Depression can rob you of your ability to even care―but don’t let it rob you of your livelihood, which is your ability to support yourself. You absolutely can work while being depressed, though it will be one of the most difficult things you will ever do. So, just do it.
“Too often we underestimate the power of a touch, a smile, a kind word, a listening ear, an honest compliment, or the smallest act of caring, all of which have the potential to turn a life around.”
When you’re depressed, there may be days where it feels impossible to even crawl out of bed―sometimes for weeks or months at a time. But caving into that feeling can cost you your job, which can cost you your place to live, which is how mental illness can make people homeless.
If you’re truly so depressed, that you physically cannot function, you need to get help. But, if you’re not quite there yet, it’s better to gather all your strength and make it to work at the very least. It may feel like the hardest thing you’ve ever done, but if you can manage it at all, it will save you tons of trouble in the long run.
Seek Assistance from the HR
The first step is to talk to your HR to see what kind of mental health benefits you’re entitled to.
If you have your insurance paperwork on hand, give it a read-through first, to maybe save yourself the trouble of taking the time to meet with the HR. If it turns out that you do have to meet with them, don’t feel the need to be specific―just inquire about the benefits.

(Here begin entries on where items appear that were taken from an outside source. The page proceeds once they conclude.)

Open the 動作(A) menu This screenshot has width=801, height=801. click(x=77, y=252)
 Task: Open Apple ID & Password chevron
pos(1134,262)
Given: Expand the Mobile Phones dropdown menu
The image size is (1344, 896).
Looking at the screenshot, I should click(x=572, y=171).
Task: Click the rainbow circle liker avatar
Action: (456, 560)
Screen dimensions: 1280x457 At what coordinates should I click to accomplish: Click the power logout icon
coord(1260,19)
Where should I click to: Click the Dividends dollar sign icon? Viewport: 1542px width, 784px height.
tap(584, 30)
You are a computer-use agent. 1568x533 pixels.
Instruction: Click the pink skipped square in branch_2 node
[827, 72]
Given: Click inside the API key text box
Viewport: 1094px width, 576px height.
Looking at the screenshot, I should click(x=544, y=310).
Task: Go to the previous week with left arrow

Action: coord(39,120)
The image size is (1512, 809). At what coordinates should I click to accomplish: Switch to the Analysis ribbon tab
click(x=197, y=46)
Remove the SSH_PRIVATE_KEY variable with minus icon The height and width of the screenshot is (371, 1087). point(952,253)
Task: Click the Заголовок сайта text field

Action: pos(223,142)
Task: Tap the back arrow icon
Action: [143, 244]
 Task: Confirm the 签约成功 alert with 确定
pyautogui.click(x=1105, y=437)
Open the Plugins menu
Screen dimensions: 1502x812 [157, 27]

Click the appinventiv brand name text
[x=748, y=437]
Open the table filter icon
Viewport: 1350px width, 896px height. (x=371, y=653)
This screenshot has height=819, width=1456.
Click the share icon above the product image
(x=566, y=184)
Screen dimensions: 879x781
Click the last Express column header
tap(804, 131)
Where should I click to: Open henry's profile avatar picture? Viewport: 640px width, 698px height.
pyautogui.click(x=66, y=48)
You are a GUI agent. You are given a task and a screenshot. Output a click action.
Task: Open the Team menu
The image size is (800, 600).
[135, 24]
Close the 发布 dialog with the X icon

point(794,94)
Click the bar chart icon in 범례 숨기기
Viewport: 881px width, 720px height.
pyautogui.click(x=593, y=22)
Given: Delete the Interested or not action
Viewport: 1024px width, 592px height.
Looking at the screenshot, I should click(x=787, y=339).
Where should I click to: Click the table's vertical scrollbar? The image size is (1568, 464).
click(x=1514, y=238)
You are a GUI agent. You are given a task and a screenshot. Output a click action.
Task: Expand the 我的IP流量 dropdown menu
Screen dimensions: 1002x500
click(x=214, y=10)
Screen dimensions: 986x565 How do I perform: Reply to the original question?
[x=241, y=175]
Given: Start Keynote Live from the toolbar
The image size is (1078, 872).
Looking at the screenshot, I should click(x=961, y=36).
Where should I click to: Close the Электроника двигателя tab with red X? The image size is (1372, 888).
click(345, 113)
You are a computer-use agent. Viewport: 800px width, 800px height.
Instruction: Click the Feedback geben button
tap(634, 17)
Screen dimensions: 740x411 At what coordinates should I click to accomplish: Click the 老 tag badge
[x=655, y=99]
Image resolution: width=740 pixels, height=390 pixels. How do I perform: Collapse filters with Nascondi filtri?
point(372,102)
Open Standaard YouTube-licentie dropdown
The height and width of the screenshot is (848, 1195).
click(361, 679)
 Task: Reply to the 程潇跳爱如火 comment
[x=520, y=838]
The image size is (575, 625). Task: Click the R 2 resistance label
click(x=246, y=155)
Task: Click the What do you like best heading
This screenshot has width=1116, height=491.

If you have them, great―set something up. If you don’t, look into therapy on your own. Community mental health centers offer low-cost therapy or a sliding scale, if you need it.
Doing this is important―depression is an illness, not a character flaw, and getting help is an absolute must.
Rally Team You
Dealing with depression requires a support network of people who care about you. Your network may include your therapist, your partner, your parents, and your best friend.
But at work, you need someone you can lean on, someone you’ve had a bit of a social connection with before, someone whose judgment and discretion you can trust. This person is not for you to cry on every day―save that for your real Team You. This person functions as more of a coach at work.
Confide what you’re going through, and ask the person to check in with you once or twice a day, just to see how you’re doing, and to maybe look over your work on bad days when you can’t quite get there mentally. This person also has his/her own work to do, so don’t be a burden, but feel okay accepting the help that he or she is willing to give.
Keep Up Appearances
Depression robs you of your ability to care about pretty much anything, and what little care you can muster, is better spent on work quality rather than on whether your eyeliner is smudged.
On the other hand, you cannot go into work wearing sweatpants and a dirty pajama shirt―you have to at least meet the minimum guidelines of whatever ‘professional’ means in your field. This doesn’t mean it has to be difficult.
Ask a friend to come over and help you put together a section of your closet that contains only easy-wear work clothes. These should be outfits that are simple to put on, and don’t require adjustment and upkeep throughout the day. The fewer accessories the better.
If you can get away with not wearing makeup to work, now is a great time to take advantage of it. If you can’t, streamline your routine to the bare bones basics―maybe eyeliner, mascara, and lip balm. The idea is to make it really easy to get out of the house in the morning, so all you have to worry about is getting out of bed and doing it.
Take Care of Yourself
Maybe now is not the time to take on that extra project. It is important to be aware of your own limitations. Don’t feel guilty about not staying late. Make time to get some form of exercise, because the endorphin’s are sure to help.
Get some sleep. It’s harder than it sounds, but sometimes, getting better is half the battle won. The more you slow down now, the sooner you’ll be back to your old self. If your boss asks about the changes, you don’t have to divulge everything―just say you’re dealing with some health issues, and you appreciate the patience.
Depression is awful, especially when you’re the one in the midst of it. But it’s not uncommon, and chances are, at least some of the people around you have been there. Allow them to help you. So, accept that sometimes, things have to be about you for once, but they won’t be forever. Team You understands, and they wouldn’t have it any other way.